L’informatique ne s’apprend pas dans les livres

Sauriez-vous ouvrir la porte de l’avion ?

Un étudiant en informatique ne s’approprie les principes de cette science que s’il les met en œuvre. La pratique est indispensable !

Quand un avion doit être évacué en urgence, le passager assis à côté d’une issue de secours est chargé de son ouverture. Mais ouvrir la porte d’un avion demande un certain savoir-faire : c’est pourquoi le personnel navigant demande à ce passager de lire, avant le décollage, un bref document décrivant la procédure.

La plupart des passagers dans cette situation lisent attentivement ce document et le reposent satisfaits. Mais sauraient-ils vraiment ouvrir la porte sans avoir, eux-mêmes, essayé la procédure au moins une fois ? Un informaticien, par exemple, considère, en général, qu’après la lecture du document, il ne sait qu’à moitié comment ouvrir cette porte. J’ai essayé, un jour, d’ouvrir la porte dont j’étais responsable, pour bien comprendre, par moi-même, comment faire, mais l’hôtesse m’a hélas attribué un autre siège avant que j’aie fini ma séance de travaux pratiques.

Pourquoi un informaticien réagit-il ainsi ? Parce que l’informatique ne s’apprend pas au tableau. Elle ne s’apprend pas non plus dans les livres. Cela ne signifie pas, bien entendu, que les tableaux et les livres soient inutiles : il est peu probable, par exemple, qu’un lycéen redécouvre par lui-même l’algorithme RSA en essayant d’écrire un programme qui chiffre et déchiffre des messages. Il vaut mieux qu’il commence par apprendre le principe de cet algorithme dans un cours au tableau ou dans un livre. En revanche, il n’aura pas complètement compris cet algorithme tant qu’il ne l’aura pas lui-même programmé et utilisé.

Cette exigence pédagogique perturbe la géométrie des universités, des lycées et des collèges. Outre des classes où les étudiants et les élèves écoutent un enseignant parler et où ils se succèdent au tableau pour faire des exercices, il faut désormais prévoir aussi des classes dans lesquelles ils travaillent en petits groupes, à des rythmes différents, parfois sur des sujets différents, et où les enseignants partagent leur temps pour les aider chacun leur tour.

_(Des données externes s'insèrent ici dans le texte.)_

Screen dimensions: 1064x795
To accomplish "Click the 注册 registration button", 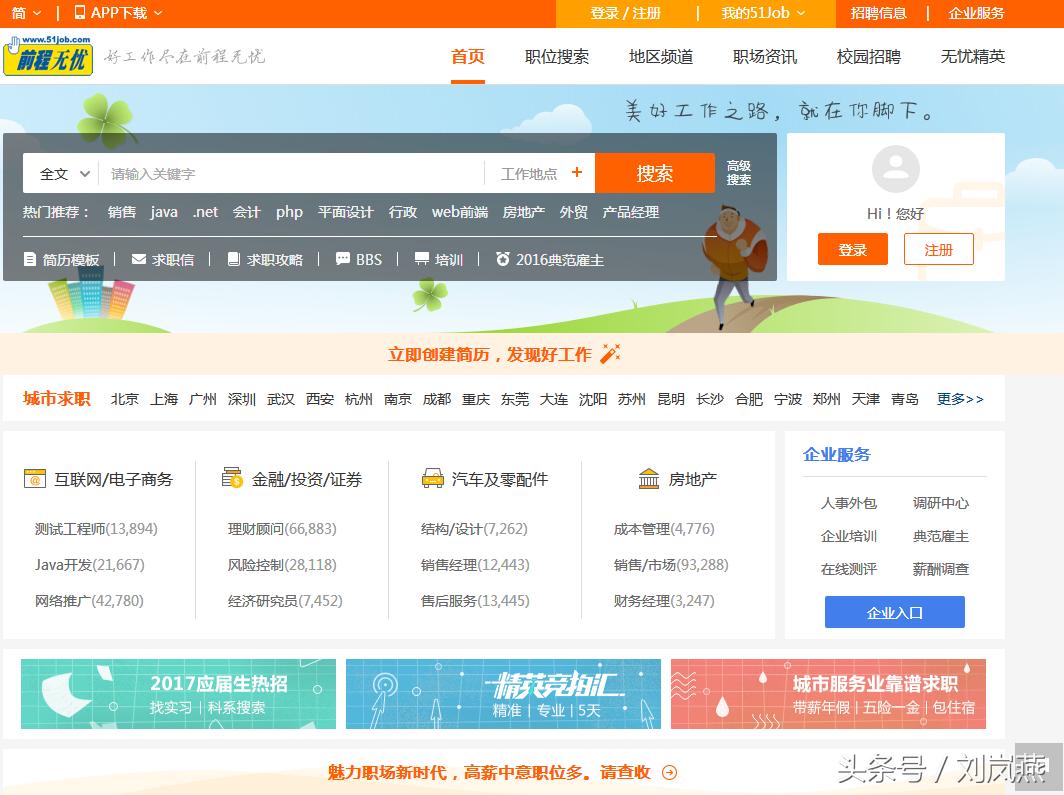I will (938, 249).
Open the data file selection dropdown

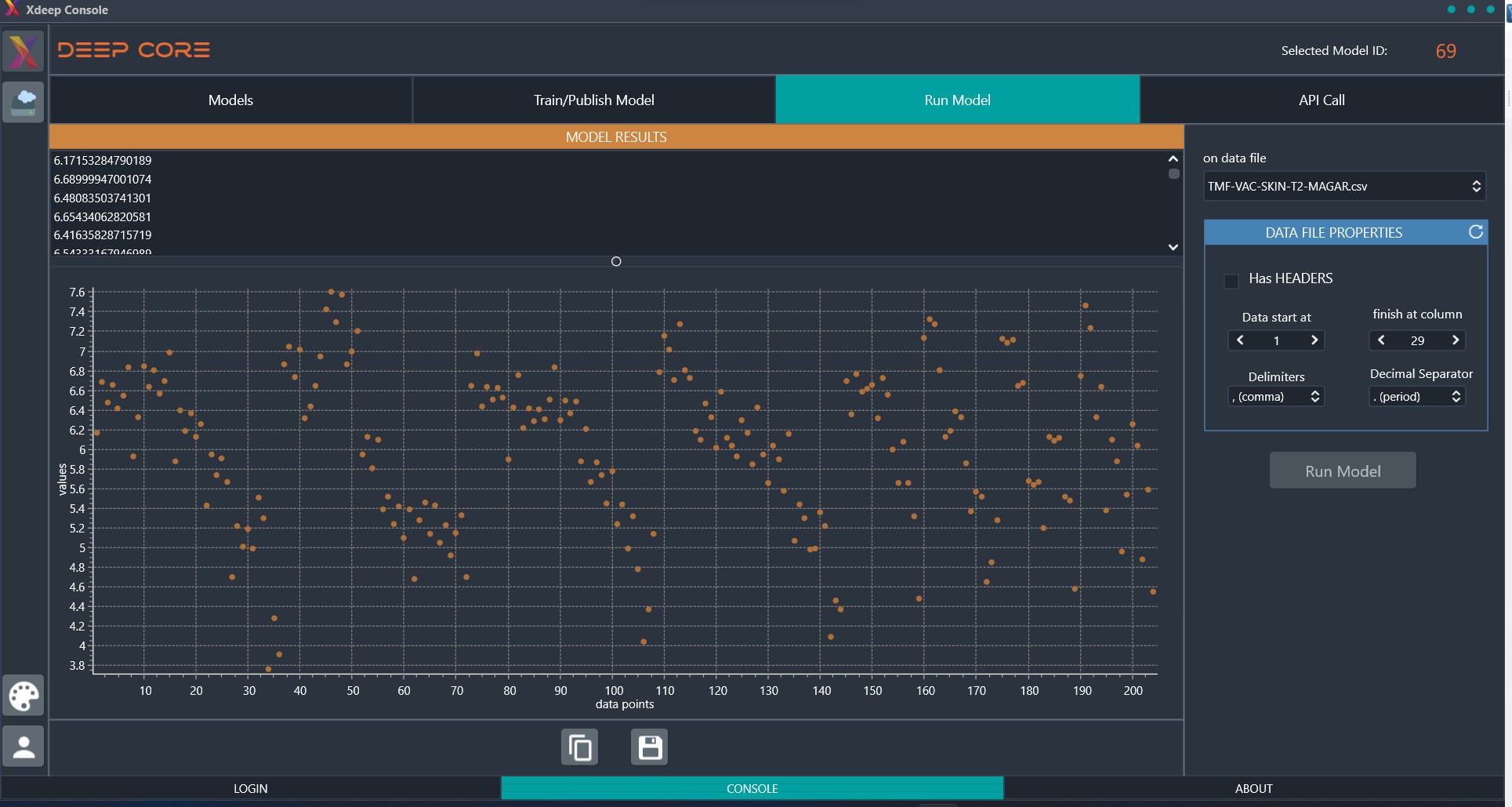click(x=1344, y=186)
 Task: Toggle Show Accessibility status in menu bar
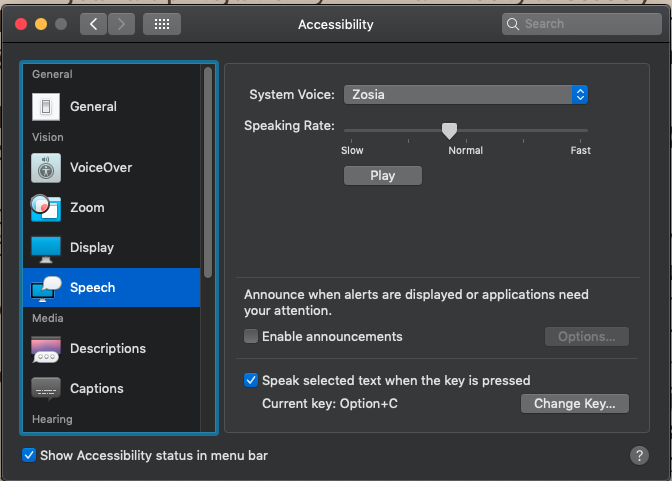click(x=29, y=456)
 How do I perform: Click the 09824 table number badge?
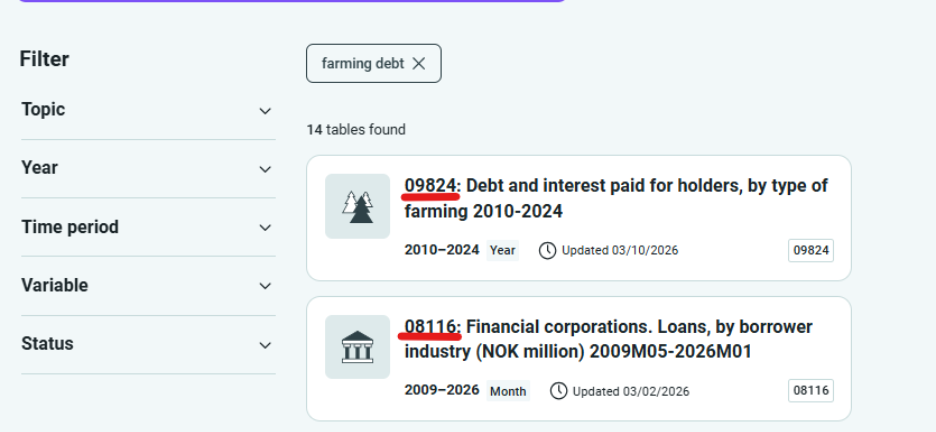pyautogui.click(x=811, y=251)
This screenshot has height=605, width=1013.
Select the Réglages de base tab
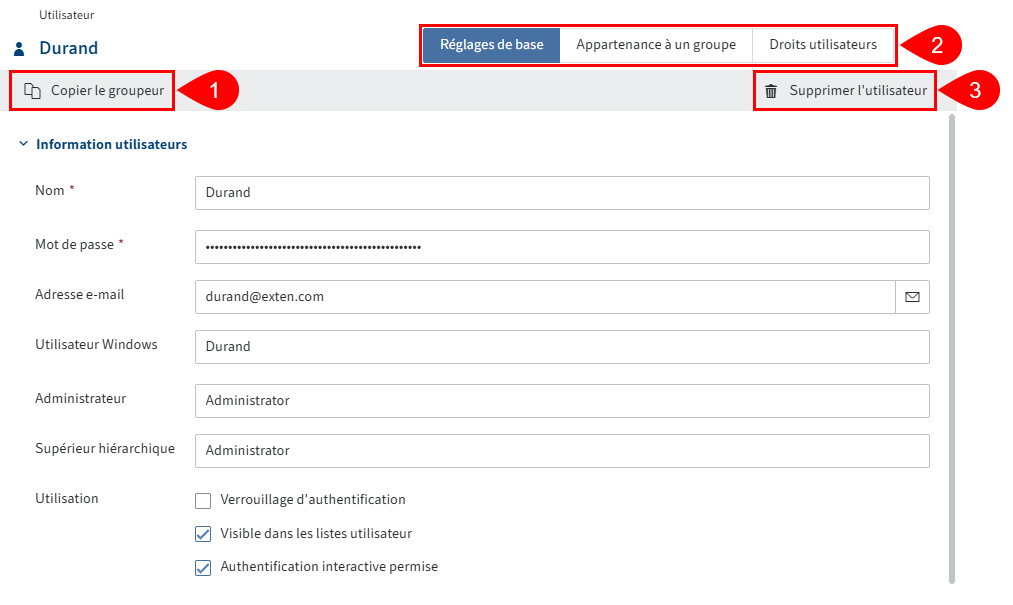pyautogui.click(x=490, y=44)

Les travaux pratiques ne sont pas une forme pédagogique nouvelle, mais leur raison d’être en informatique est différente de ce qu’elle est dans les sciences de la nature. En physique, en chimie, en biologie, etc., les travaux pratiques servent avant tout à confronter les élèves à la réalité que ces sciences cherchent à décrire. Les élèves y font des expériences, pour découvrir, valider, etc., les lois de la nature. En informatique, en revanche, leur utilité vient du fait que les savoirs sont associés à de multiples savoir-faire, que les élèves ne peuvent acquérir qu’en agissant. Par exemple, apprendre qu’une boucle sert à répéter une même instruction plusieurs fois n’est pas suffisant, il faut aussi apprendre à utiliser une boucle quand on écrit un programme. De même, on n’apprend pas la trompette en se focalisant seulement sur le solfège et les doigtés, il faut aussi souffler soi-même dans l’instrument. Et on n’apprend pas l’italien à partir du dictionnaire et de la grammaire, sans s’essayer à la conversation.

Le développement de l’enseignement de l’informatique aura peut-être un heureux effet secondaire : la diffusion, par porosité, de ses méthodes pédagogiques à d’autres disciplines… même s’il reste à comprendre comment des projets permettraient de mettre en pratique des connaissances acquises dans des matières comme la littérature ou l’histoire.

Gilles Dowek

Gilles Dowek est chargé de recherches à l’Institut national de recherche en informatique et en automatique (Inria) et membre du conseil scientifique de la Société informatique de France. Il est l’auteur de la chronique Homo sapiens informaticus dans Pour la Science.